To a deeply speculative mind, he joined a remarkable life of prayer, a precious memento of which has been left to us in the Office of Corpus Christi. Reputed as great already in life, he nevertheless remained modest, a perfect model of childlike simplicity and goodness. He was mild in word and kind in deed. He believed everyone was as innocent as he himself was. When someone sinned through weakness, Thomas bemoaned the sin as if it were his own. The goodness of his heart shone in his face, no one could look upon him and remain disconsolate. How he suffered with the poor and the needy was most inspiring. Whatever clothing or other items he could give away, he gladly did. He kept nothing superfluous in his efforts to alleviate the needs of others.

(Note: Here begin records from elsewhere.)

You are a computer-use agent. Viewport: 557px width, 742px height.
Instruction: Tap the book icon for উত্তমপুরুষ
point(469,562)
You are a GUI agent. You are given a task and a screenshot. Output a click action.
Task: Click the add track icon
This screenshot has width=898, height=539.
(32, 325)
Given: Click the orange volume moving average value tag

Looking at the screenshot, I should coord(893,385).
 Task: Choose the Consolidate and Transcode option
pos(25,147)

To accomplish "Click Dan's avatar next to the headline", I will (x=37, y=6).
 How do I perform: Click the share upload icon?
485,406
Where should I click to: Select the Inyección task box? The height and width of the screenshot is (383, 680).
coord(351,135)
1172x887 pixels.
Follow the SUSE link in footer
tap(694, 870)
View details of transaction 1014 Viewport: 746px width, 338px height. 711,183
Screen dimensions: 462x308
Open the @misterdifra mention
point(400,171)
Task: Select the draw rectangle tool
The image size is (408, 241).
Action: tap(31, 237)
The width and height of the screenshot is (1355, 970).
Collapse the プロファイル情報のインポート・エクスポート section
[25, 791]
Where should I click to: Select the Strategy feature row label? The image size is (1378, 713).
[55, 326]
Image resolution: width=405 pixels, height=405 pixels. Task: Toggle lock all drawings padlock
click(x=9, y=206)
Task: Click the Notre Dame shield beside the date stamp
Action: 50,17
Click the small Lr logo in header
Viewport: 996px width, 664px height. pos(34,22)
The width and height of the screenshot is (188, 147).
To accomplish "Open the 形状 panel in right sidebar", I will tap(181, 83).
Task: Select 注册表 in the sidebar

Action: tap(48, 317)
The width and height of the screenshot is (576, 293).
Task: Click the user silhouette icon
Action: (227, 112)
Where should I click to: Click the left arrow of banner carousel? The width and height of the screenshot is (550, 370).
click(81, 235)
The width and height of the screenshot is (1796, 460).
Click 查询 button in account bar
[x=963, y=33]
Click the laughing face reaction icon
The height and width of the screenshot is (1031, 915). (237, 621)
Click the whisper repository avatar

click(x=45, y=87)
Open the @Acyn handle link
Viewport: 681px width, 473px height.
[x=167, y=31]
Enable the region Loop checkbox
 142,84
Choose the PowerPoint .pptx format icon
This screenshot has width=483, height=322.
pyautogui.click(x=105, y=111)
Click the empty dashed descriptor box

After he died his lifelong companion and confessor testified, "I have always known him to be as innocent as a five-year-old child. Never did a carnal temptation soil his soul, never did he consent to a mortal sin." He cherished a most tender devotion to St. Agnes, constantly carrying relics of this virgin martyr on his person. He died in 1274, at the age of fifty, in the abbey of Fossa Nuova. He is the patron saint of schools and of sacred theology.